# Math Help - Finding the inverse of a matrix

1. ## Finding the inverse of a matrix

So I'm trying to find the inverse of the matrix:

[2 4 2]
[2 5 2]
[0 2 -1]

I've gotten up to this bit:

[1 0 5 | -1/2 -2 0]
[0 1 -2| 1/2 1 0]
[0 0 -3| 1 2 -1]

I can't figure out how to get a 1 on the bottom right corner or the remaining two 0's. Help would be appreciated!

2. multiply row three by

$-\frac{1}{3}$

Then use it to get the zero's above it.

3. Originally Posted by TheEmptySet
multiply row three by

$-\frac{1}{3}$

Then use it to get the zero's above it.
I still don't know where to go from here, still confused I've done row 3 divided by-1/3, but still can't figure it out

4. Originally Posted by brumby_3
I still don't know where to go from here, still confused I've done row 3 divided by-1/3, but still can't figure it out
[1 0 5 | -1/2 -2 0]
[0 1 -2| 1/2 1 0]
[0 0 -3| 1 2 -1]

$\begin{bmatrix} 1 & 0 & 5 & -\frac{1}{2} & -2 & 0 \\ 0 & 1 & -2 & \frac{1}{2} & 1 & 0 \\ 0 & 0 & -3 & 1 & 2 & -1 \end{bmatrix}$

Now if you use

$-\frac{1}{3}R_3 \to R_3$

$\begin{bmatrix} 1 & 0 & 5 & -\frac{1}{2} & -2 & 0 \\ 0 & 1 & -2 & \frac{1}{2} & 1 & 0 \\ 0 & 0 & 1 & -\frac{1}{3} & \frac{2}{3} & -\frac{1}{3} \end{bmatrix}$

Now use the 1 in the to eliminate the the -2 and 5 above it

5. Originally Posted by TheEmptySet
[1 0 5 | -1/2 -2 0]
[0 1 -2| 1/2 1 0]
[0 0 -3| 1 2 -1]

$\begin{bmatrix} 1 & 0 & 5 & -\frac{1}{2} & -2 & 0 \\ 0 & 1 & -2 & \frac{1}{2} & 1 & 0 \\ 0 & 0 & -3 & 1 & 2 & -1 \end{bmatrix}$

Now if you use

$-\frac{1}{3}R_3 \to R_3$

$\begin{bmatrix} 1 & 0 & 5 & -\frac{1}{2} & -2 & 0 \\ 0 & 1 & -2 & \frac{1}{2} & 1 & 0 \\ 0 & 0 & 1 & -\frac{1}{3} & \frac{2}{3} & -\frac{1}{3} \end{bmatrix}$

Now use the 1 in the to eliminate the the -2 and 5 above it
According to the answer I'm given, the final matrix is:

[9/2 -1 1]
[-1 1 0]
[-2 2 -1]

How do you get that? If you've already figured out the bottom line to be [-1/3 2/3 -1/3]
That's why I'm so confused, I can't get that answer.

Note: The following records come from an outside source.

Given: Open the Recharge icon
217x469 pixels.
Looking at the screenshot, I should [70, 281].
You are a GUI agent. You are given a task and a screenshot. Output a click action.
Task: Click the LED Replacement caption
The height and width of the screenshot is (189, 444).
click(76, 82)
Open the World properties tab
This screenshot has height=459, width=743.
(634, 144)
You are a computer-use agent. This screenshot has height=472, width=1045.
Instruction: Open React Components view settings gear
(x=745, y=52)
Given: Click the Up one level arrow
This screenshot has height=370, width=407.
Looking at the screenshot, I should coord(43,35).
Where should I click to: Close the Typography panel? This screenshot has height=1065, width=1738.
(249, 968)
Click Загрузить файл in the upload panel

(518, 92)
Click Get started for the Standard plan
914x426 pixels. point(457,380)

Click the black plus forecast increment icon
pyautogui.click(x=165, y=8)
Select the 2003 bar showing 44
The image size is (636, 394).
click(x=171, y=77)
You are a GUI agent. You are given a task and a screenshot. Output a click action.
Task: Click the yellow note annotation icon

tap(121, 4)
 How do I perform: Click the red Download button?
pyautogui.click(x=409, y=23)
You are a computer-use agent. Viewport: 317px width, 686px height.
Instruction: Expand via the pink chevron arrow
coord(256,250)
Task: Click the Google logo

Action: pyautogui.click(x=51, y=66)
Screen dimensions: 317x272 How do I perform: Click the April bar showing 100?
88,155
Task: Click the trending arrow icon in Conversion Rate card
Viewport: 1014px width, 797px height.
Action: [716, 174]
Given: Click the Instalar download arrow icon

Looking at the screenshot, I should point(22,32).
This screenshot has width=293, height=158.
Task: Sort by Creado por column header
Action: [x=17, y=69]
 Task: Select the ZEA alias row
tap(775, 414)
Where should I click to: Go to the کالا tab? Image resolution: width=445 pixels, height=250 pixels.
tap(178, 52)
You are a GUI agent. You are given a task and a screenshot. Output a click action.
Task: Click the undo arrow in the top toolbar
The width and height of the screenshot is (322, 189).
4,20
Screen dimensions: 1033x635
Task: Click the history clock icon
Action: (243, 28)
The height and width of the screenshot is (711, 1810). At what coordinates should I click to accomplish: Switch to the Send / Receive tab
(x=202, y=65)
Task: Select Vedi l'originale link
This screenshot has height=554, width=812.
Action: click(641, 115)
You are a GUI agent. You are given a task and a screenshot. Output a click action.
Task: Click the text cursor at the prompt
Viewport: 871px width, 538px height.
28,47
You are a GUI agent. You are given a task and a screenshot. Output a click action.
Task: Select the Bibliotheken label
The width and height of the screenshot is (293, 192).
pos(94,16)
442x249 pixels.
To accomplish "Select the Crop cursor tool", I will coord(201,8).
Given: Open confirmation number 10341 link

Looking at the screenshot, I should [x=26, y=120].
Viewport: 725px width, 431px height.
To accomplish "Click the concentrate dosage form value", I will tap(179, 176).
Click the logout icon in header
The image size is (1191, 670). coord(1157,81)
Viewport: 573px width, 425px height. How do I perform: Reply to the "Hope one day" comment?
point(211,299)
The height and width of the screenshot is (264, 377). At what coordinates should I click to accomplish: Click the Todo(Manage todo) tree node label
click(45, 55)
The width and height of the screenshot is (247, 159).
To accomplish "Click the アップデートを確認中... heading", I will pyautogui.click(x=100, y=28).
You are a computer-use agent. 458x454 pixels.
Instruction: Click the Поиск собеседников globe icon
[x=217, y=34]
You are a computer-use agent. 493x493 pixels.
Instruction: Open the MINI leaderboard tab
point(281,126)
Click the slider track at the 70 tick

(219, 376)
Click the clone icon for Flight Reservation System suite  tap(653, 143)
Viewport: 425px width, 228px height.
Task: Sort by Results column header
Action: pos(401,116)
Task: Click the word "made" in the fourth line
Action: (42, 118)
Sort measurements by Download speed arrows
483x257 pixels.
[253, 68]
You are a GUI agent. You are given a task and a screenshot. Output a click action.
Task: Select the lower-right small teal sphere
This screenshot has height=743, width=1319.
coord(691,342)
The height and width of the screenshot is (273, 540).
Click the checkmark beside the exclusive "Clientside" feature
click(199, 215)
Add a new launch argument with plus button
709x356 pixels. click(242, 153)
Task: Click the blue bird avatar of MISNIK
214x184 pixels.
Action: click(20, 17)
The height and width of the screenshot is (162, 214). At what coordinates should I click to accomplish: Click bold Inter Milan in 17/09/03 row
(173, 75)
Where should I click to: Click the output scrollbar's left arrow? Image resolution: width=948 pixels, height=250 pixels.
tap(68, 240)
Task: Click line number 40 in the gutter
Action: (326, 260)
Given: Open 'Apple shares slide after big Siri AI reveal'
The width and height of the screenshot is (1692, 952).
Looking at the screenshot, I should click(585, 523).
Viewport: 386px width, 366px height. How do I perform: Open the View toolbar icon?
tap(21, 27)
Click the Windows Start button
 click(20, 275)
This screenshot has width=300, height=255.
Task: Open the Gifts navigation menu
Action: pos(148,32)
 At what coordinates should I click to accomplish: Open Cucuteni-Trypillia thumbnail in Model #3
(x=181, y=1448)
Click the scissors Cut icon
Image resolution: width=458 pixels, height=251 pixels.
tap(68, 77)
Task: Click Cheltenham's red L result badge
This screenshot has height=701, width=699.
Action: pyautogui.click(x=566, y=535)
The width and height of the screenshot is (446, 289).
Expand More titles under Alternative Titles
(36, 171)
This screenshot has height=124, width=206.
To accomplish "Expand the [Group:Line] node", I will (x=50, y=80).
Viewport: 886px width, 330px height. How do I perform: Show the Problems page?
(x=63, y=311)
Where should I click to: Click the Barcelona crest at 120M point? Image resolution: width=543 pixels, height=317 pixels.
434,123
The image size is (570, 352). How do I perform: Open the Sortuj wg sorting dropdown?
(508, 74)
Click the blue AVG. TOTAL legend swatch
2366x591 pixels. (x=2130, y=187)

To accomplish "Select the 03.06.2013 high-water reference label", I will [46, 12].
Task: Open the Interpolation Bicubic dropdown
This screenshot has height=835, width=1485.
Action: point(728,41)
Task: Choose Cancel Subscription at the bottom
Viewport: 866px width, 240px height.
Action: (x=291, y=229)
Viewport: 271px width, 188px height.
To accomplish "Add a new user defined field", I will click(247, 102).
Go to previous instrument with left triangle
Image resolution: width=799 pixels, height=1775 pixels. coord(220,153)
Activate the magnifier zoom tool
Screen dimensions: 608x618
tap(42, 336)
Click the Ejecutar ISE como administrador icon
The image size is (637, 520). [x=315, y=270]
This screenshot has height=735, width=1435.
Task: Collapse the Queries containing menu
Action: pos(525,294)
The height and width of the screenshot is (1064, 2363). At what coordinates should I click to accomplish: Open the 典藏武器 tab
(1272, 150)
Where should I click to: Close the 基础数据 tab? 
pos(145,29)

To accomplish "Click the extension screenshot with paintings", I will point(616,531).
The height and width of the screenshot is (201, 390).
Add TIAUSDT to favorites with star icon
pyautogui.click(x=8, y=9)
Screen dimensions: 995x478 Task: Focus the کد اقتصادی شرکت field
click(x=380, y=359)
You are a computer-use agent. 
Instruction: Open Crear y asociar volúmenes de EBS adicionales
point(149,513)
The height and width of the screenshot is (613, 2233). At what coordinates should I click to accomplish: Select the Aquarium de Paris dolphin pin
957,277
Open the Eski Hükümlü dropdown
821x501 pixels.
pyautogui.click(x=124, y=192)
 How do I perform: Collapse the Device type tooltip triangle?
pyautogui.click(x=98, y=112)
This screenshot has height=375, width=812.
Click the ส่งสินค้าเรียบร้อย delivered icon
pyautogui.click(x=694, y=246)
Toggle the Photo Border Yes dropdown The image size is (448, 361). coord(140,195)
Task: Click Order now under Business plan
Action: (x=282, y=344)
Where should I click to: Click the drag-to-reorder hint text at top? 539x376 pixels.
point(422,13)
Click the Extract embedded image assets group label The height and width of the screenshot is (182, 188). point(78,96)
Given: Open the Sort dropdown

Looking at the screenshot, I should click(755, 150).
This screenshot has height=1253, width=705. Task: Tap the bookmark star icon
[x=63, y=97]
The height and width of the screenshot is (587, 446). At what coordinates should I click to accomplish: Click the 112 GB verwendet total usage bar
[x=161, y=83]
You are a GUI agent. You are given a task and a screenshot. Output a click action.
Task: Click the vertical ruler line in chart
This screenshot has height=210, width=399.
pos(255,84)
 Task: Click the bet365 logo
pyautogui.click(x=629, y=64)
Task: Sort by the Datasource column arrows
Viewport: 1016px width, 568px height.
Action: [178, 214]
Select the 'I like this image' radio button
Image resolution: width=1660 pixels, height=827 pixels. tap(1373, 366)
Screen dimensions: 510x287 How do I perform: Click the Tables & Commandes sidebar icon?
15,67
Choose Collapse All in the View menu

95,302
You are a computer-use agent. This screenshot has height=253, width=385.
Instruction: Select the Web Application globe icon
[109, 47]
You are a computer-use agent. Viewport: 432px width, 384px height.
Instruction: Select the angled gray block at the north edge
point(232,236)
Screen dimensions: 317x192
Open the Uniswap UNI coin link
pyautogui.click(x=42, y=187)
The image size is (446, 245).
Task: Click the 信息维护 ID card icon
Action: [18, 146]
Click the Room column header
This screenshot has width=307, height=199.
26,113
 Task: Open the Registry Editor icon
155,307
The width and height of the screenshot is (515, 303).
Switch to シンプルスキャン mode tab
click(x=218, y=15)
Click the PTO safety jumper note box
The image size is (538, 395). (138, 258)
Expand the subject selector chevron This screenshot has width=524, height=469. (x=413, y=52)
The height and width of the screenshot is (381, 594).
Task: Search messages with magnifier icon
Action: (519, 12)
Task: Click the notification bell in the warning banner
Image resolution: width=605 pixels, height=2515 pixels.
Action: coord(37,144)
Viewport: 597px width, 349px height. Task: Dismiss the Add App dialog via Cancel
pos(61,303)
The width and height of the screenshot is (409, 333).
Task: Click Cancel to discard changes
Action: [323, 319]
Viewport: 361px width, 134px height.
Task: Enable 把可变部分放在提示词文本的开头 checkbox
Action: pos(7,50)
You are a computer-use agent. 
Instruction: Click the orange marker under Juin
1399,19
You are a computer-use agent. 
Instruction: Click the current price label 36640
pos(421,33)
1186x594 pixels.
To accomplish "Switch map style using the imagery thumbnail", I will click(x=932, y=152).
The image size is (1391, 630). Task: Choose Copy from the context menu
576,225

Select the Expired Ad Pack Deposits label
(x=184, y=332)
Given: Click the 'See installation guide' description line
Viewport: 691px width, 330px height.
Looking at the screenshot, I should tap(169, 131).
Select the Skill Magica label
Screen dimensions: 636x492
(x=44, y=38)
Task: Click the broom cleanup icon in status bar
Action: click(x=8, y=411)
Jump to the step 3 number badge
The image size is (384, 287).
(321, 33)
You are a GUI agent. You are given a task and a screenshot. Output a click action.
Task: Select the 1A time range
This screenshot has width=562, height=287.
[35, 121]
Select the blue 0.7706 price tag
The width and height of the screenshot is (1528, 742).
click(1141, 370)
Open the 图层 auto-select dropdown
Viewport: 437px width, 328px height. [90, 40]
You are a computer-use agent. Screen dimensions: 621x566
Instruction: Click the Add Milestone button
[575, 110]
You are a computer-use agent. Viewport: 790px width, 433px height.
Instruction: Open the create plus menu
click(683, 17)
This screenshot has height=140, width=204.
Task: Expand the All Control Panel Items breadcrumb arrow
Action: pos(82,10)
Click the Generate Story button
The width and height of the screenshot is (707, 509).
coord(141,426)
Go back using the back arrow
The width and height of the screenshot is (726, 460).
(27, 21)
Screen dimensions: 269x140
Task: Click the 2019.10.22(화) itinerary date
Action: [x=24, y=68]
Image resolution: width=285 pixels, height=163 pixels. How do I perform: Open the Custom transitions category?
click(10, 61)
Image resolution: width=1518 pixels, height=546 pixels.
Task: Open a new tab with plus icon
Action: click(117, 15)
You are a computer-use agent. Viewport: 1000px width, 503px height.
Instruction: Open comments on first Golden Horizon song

6. Go back and double check your computations. You didn't post any work just where you were when you got stuck to I don't know where you went wrong.
Personally I find it better to just start over and be really careful with your row operations.